South Florida Sun-Sentinel (Sunday)
Close-time violations fuel eatery crackdown
Some Palm Beach County restaurants open past 11 p.m.
Palm Beach County is coming down with a stricter set of nighttime restrictions for restaurants after some weren’t following the rules and staying open late into the night, County Mayor Dave Kerner said Friday.
Over one week ago, restaurants were required to close at 11 p.m. out of concerns that late-night gatherings were helping spread the coronavirus. But some eateries that sell alcohol kept operating against the county’s emergency order.
Certain businesses were “interpreting the order to mean that you could have customers in there, you just couldn’t serve them,” Kerner said. “So what they were doing was selling bottles and bottles and bottles of liquor to people and just letting them hang out until all hours of the night.”
When the county’s COVID-19 Education Compliance Team found out about that problem, the county decided to refine its emergency order. The county’s original order was intended to give customers room to finish eating before having to leave at 11. But the order “had some ambiguity in the sense that we didn’t want to have to kick people out of the restaurant right at 11,” Kerner said Friday.
A new order that was signed Thursday replaces the order from July 14 — and it’s stricter, Kerner said.
It now specifies that restau
rants cannot serve food or alcohol and have to be empty — aside from closing and cleaning staff — at 11 p.m. There cannot be indoor or outdoor seating from 11 p.m. to 5 a.m. This is a “much more clear but much more direct” order, Kerner said.

Provided data —
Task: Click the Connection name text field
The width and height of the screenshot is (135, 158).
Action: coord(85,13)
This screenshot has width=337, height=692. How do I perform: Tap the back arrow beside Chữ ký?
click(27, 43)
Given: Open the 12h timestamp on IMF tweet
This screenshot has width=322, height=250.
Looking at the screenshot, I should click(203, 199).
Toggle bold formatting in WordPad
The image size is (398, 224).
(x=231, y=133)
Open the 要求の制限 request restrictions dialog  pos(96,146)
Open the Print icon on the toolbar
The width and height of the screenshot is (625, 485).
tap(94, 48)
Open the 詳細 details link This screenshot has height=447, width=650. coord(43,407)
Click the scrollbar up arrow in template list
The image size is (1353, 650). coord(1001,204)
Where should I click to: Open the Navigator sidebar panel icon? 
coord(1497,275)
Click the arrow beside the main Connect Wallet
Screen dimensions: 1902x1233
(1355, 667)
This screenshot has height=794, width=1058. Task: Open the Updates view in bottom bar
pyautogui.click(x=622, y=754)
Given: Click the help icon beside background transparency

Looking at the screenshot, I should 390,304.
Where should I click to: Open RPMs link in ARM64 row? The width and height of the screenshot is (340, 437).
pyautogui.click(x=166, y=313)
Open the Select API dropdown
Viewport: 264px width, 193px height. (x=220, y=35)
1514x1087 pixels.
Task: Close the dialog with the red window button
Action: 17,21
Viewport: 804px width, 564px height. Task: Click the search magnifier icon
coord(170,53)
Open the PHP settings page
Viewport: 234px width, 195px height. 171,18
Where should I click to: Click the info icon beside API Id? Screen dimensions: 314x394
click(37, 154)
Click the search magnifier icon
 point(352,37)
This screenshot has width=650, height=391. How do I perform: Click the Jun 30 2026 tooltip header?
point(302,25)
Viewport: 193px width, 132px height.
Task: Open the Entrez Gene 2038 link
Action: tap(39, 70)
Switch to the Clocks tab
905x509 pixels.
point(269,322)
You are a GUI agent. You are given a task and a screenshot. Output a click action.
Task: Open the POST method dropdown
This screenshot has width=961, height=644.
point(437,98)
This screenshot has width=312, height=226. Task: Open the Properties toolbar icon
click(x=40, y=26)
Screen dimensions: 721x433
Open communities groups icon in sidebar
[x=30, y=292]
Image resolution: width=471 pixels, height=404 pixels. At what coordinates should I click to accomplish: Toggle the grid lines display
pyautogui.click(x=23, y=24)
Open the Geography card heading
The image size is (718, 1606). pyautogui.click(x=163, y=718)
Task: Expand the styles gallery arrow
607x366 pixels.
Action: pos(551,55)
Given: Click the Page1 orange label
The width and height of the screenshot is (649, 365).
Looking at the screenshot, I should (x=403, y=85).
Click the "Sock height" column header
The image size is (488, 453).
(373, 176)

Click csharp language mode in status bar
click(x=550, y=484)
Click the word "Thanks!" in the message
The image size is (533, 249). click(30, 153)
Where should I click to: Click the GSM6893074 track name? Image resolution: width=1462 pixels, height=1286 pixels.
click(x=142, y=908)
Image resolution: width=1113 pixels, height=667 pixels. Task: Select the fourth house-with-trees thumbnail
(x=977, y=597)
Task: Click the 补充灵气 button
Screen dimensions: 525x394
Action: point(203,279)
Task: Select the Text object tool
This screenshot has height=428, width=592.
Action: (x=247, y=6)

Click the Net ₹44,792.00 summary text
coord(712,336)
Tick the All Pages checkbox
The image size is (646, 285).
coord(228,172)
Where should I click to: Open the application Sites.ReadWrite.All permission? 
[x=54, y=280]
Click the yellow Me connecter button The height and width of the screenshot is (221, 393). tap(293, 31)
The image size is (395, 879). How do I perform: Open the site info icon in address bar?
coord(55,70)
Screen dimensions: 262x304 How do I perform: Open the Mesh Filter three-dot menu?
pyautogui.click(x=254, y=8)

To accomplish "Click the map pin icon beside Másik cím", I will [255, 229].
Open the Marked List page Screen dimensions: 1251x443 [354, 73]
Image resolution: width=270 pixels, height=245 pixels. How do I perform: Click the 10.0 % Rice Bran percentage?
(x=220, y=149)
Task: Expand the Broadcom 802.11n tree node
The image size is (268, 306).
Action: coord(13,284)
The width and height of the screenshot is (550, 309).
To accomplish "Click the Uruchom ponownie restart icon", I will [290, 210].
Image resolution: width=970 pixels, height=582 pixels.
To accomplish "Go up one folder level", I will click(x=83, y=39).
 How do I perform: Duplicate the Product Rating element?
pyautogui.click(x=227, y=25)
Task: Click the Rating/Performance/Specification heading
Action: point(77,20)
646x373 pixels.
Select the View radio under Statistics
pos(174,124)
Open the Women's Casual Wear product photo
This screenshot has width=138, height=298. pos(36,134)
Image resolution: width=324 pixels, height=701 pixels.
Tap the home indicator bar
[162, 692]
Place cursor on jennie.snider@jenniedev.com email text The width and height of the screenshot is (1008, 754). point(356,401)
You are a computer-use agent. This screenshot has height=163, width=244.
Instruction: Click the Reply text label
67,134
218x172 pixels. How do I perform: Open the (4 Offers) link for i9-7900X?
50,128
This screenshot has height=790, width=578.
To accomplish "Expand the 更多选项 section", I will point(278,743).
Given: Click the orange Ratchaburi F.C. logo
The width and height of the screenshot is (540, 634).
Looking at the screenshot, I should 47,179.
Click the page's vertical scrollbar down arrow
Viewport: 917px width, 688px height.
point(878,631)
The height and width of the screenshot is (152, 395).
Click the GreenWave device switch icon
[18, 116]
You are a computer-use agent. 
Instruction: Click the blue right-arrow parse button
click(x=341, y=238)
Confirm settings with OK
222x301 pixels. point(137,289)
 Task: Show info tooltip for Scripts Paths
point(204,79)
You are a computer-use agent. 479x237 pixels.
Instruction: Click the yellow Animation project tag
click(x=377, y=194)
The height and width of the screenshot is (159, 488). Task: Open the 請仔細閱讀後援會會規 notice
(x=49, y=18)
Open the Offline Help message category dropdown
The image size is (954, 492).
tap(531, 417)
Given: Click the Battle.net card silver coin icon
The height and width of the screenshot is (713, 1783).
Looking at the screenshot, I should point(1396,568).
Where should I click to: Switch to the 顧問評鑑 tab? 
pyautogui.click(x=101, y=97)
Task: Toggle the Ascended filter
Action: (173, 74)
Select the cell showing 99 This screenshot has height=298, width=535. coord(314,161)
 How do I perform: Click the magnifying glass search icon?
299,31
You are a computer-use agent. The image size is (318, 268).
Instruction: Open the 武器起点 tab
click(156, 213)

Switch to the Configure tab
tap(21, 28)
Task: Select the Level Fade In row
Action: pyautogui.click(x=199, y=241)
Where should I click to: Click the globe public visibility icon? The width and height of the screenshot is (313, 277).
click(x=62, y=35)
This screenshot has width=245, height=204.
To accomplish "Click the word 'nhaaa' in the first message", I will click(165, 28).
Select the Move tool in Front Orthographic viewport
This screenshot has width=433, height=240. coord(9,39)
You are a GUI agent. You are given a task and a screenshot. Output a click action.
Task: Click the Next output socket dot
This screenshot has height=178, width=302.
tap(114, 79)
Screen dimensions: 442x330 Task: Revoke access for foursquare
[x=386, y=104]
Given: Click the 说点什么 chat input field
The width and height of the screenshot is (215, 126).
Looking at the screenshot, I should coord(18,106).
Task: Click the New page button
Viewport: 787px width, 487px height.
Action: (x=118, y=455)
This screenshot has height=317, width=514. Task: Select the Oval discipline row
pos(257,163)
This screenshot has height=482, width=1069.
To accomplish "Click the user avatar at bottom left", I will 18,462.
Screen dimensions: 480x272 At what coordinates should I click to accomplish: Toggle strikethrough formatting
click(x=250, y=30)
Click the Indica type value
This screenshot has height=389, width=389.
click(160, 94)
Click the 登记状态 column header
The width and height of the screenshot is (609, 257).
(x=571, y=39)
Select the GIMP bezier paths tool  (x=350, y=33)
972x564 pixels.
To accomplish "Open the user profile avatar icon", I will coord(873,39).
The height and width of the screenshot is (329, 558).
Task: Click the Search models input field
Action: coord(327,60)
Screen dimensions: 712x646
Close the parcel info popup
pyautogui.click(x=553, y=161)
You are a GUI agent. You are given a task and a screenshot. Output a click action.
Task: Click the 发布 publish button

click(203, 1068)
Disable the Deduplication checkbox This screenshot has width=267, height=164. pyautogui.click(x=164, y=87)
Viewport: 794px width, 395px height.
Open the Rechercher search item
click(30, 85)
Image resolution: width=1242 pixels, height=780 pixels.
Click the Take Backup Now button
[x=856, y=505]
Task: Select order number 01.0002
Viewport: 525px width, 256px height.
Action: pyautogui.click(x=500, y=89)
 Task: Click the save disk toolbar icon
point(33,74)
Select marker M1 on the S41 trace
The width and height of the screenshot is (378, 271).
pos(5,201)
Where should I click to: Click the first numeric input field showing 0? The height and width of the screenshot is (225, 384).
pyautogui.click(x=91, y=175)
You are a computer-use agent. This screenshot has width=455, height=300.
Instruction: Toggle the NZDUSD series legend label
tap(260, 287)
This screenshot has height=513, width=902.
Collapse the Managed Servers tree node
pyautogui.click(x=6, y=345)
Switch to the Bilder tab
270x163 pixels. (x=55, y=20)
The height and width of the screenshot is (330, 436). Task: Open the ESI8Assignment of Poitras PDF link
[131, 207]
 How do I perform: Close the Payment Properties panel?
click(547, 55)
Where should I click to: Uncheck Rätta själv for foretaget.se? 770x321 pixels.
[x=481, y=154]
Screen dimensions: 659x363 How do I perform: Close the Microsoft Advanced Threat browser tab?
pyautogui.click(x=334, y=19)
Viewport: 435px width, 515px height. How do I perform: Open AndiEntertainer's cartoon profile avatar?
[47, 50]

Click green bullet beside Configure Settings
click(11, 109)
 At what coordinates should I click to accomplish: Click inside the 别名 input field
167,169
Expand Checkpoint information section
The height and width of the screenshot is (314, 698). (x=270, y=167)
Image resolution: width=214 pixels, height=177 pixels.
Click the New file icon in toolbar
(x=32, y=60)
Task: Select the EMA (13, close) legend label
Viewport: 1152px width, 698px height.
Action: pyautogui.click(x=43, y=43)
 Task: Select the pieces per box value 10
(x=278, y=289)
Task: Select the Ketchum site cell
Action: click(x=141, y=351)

Tasks —
1: List each restriction that the new order places on restaurants, according to the article on Palm Beach County restaurant closing times.
2: Continue the article on Palm Beach County restaurant closing times from its last sentence.
The data plays no part in the work here.

Answers to the exercises —
1:
- Restaurants cannot serve food at 11 p.m.
- Restaurants cannot serve alcohol at 11 p.m.
- Restaurants must be empty at 11 p.m., apart from closing and cleaning staff.
- There can be no indoor or outdoor seating from 11 p.m. to 5 a.m.

2:
Kerner said he did not know the exact number of businesses the COVID-19 Education Compliance Team found violating the order but said it was enough that it was “an obvious problem.”
The order says individuals can be fined $25 for the first violation, $50 for a second and $100 for any additional violations. Businesses can be fined $250 for the first violation, $350 for a second and $500 for each additional violation of the order.
Officials from Palm Beach to Miami-Dade have blamed rising coronavirus cases on crowds gathering at bars that should not be open and restaurants acting as bars into the late-night hours. Kerner, citing Broward and Miami-Dade’s curfews, said Palm Beach is not at the point of enacting a curfew beyond the one pertaining to restaurants.
County Administrator Verdenia Baker echoed a consistent message from local government authorities, that people have to avoid large gatherings and parties.
Baker warned that Sheriff Ric Bradshaw will be breaking up any parties or large gatherings.
“You must adhere to this. We will not tolerate street parties. We will not tolerate it. The sheriff will be enforcing all of the rules,” Baker said.